The next example was taken from the Village Voice:
At first encounter, the poems’ distanced cerebral surfaces can be daunting, evading physical location or straightforward emotional arc. But this seeming remoteness quickly reveals a very real passion, centered in the speaker’s struggle to define his evolving self-construction.
The piece is amusing throughout.
It’s also informative and very scholarly. First DFW demonstrates that he possesses the necessary credentials. He introduces his concept of the “SNOOT,” someone who pays close attention to words and language. Once his credentials are established—and they are beyond question—he then embarks on an explanation of the battle between the prescriptivists (those supporting rule-based use) and the descriptivists (those supporting use that is merely consistent with societal norms and not primarily rule based). His explanation of the concepts and rationales advanced by these competing camps is thoughtful, precise, and presented clearly. DFW sees the language landscape, understands it, and is able to explain it well.
But beyond this, his work is one of persuasion. Cicero would be proud. (In fact, having read at least some Cicero, I can say that Cicero likely never approached the level of persuasion found in this piece.) Like a spectacular trial lawyer, one who is humorous, thoughtful, and engaging, DFW convinces us of the need for a kinder and gentler view of usage, one that is grounded not just in rules, but also in community and love for one’s fellow man. The ethical nature of his appeal is at first hidden, but eventually, as the authority of the essay takes hold, bared:
Progressive liberals seem incapable of stating the obvious truth: that we who are well off should be willing to share more of what we have with poor people not for the poor people’s sake but for our own: i.e., we should share what we have in order to become less narrow and frightened and lonely and self-centered people.
Whether we agree with this particular statement or not, it is clear that DFW’s essay is genuinely concerned with public virtue, including the way that we conduct the “language wars.” In short, any prescriptivist reading the essay would have to have a heart of stone not to be moved to begin searching for accommodation on some usage issues. And any descriptivist would have to have an empty head not to understand the importance of at least some fixed usage rules.
The essay on Garner’s work is stunningly beautiful, unique, and profound. But Consider the Lobster also contains nine other amusing and penetrating essays. The subjects range from the vapidity of sports autobiographies and the interesting phenomenon of a porn convention, to a see-everything tour with the 2000 McCain campaign and the manner in which “mainstream America” reacted to the 9-11 attacks on the day they occurred.

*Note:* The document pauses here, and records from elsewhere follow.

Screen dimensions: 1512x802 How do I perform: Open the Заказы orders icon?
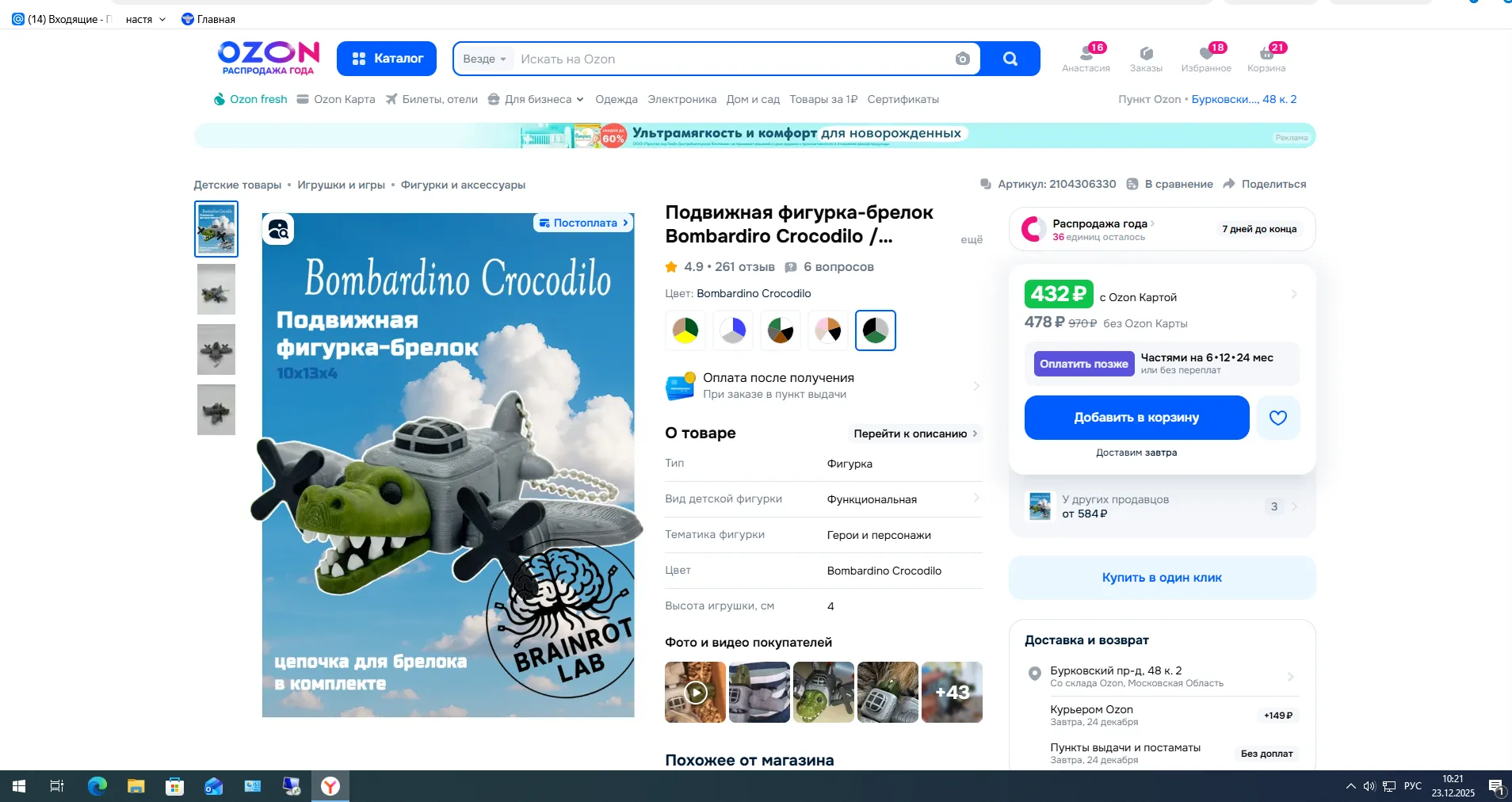[x=1145, y=57]
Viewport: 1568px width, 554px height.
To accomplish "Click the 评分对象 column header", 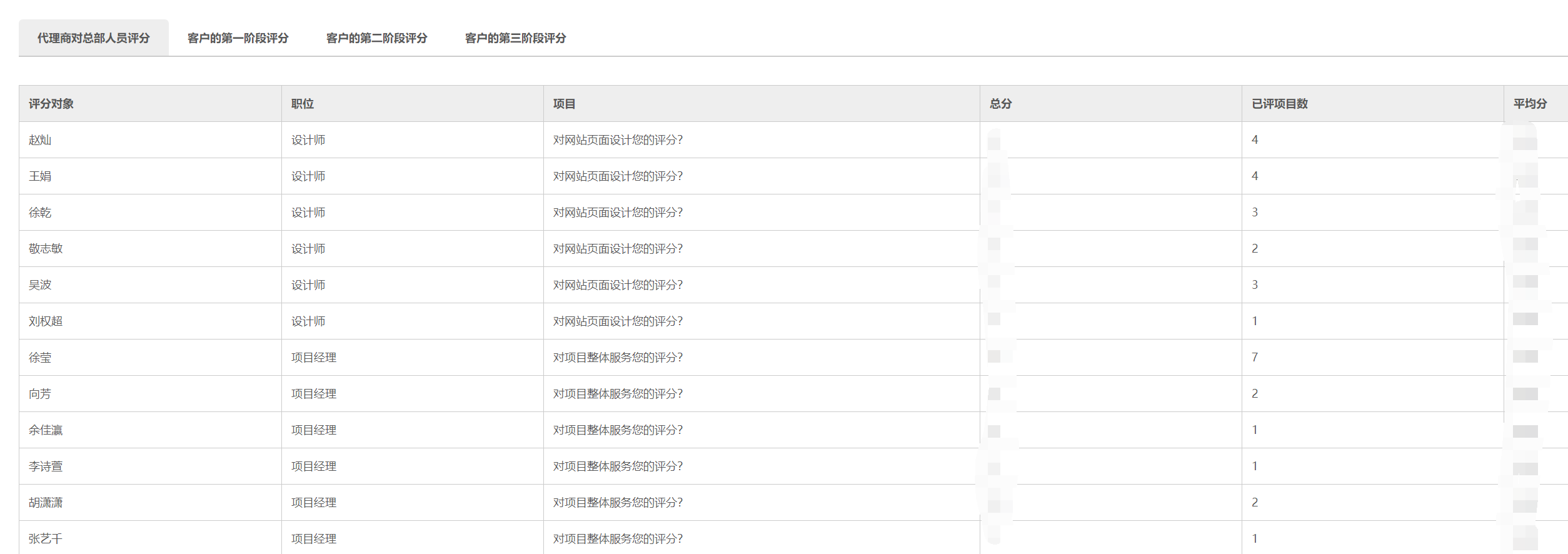I will [51, 104].
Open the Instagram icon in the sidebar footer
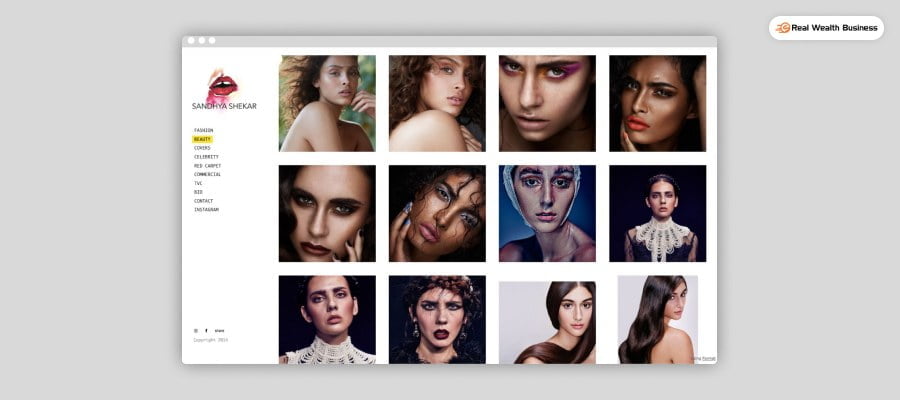The image size is (900, 400). (196, 330)
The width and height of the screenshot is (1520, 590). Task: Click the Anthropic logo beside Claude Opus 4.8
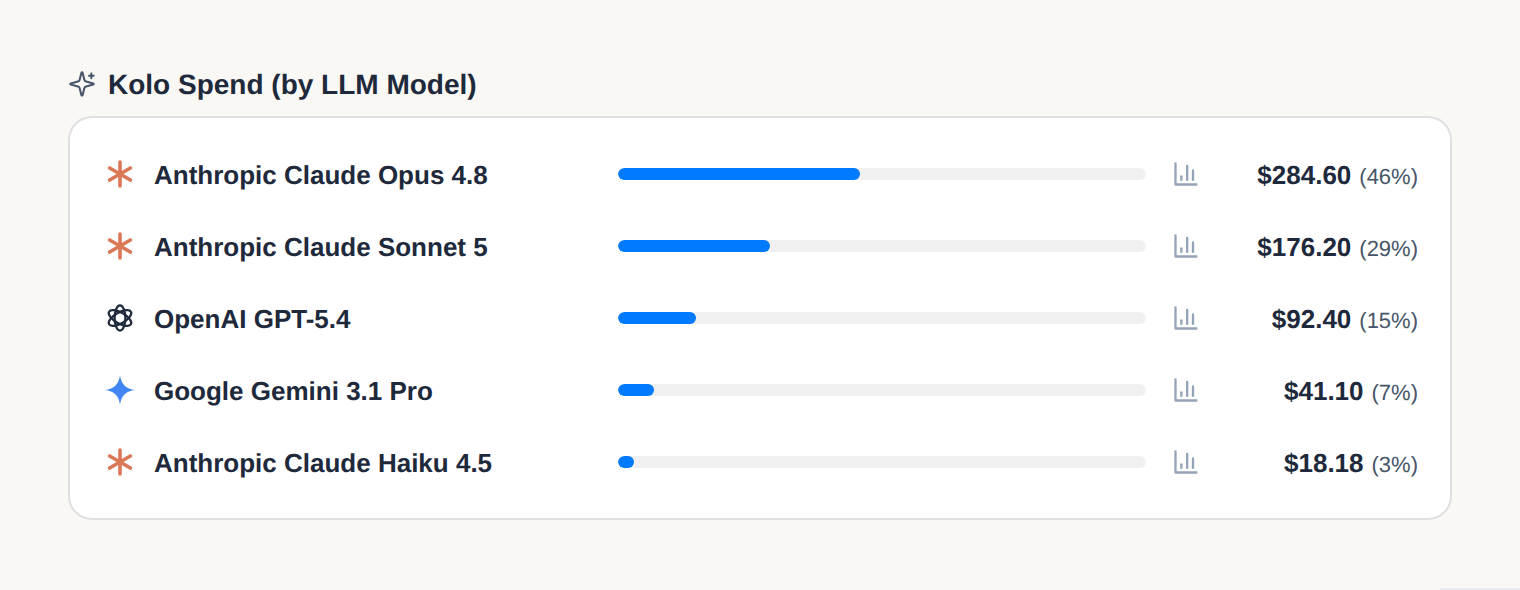(x=120, y=175)
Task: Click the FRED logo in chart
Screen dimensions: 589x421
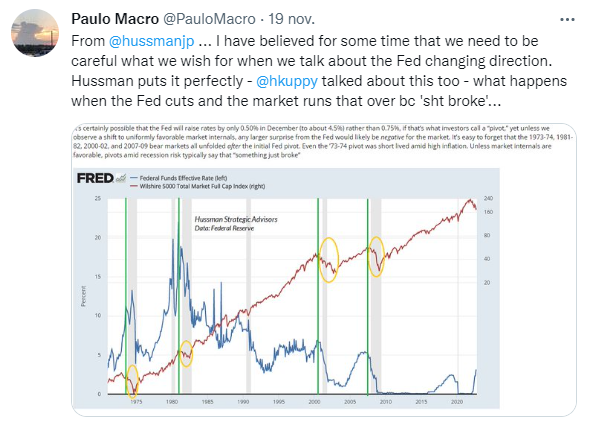Action: 95,178
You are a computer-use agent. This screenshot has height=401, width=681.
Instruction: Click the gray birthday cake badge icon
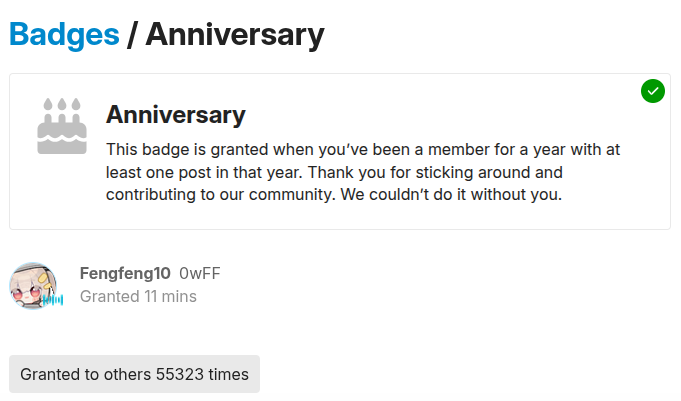(62, 126)
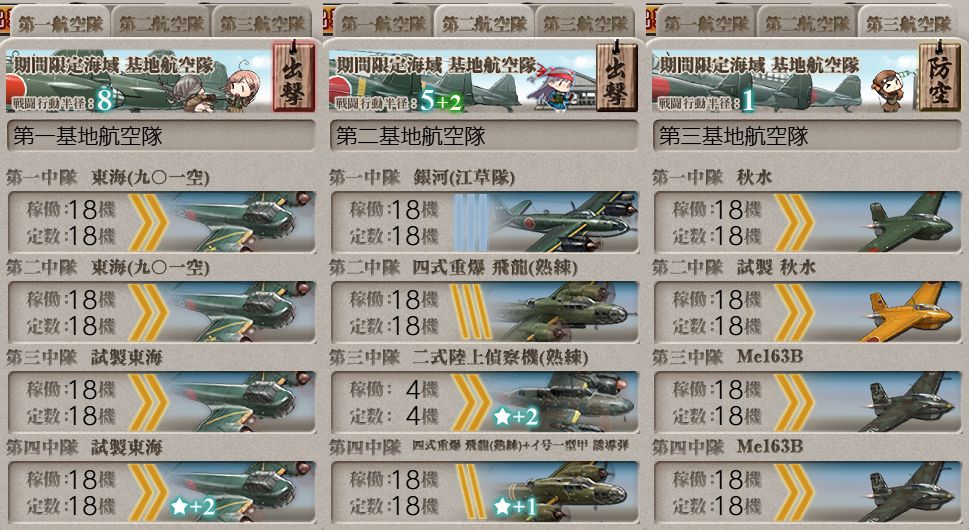
Task: Click the blue striped proficiency bars on 銀河
Action: tap(471, 222)
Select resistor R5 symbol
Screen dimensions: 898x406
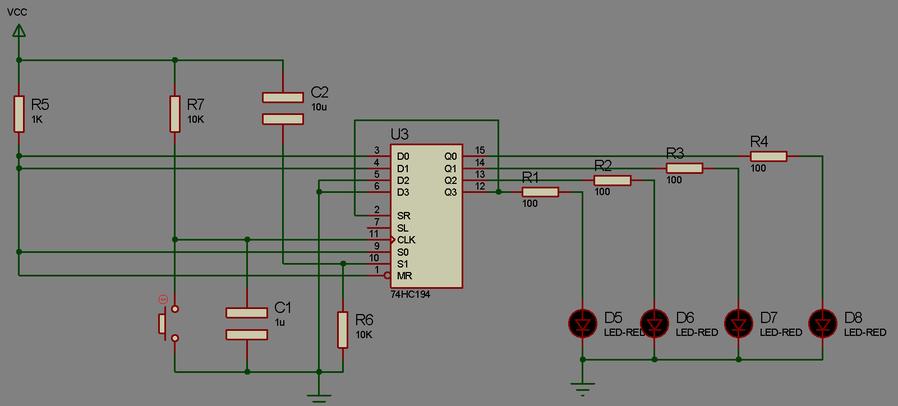[18, 114]
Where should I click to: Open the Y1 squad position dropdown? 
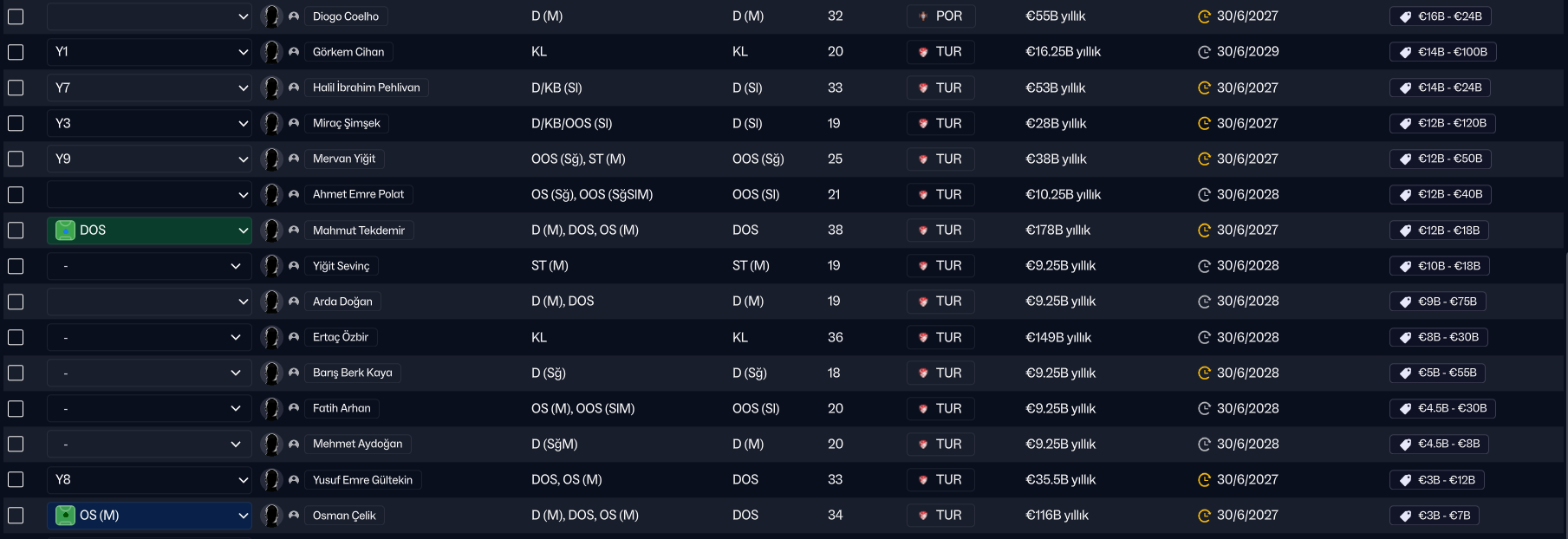point(149,52)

Here I stand, more than ten years after the first of these essays appeared in print, long after his works have been pronounced genius by many in the literary establishment, to tell you that this is a man of great genius. Of course, I am also not afraid to share with you my opinion that Mozart is a genius—as demonstrated by other posts on this blog—so being ten years late is not perhaps my greatest impertinence.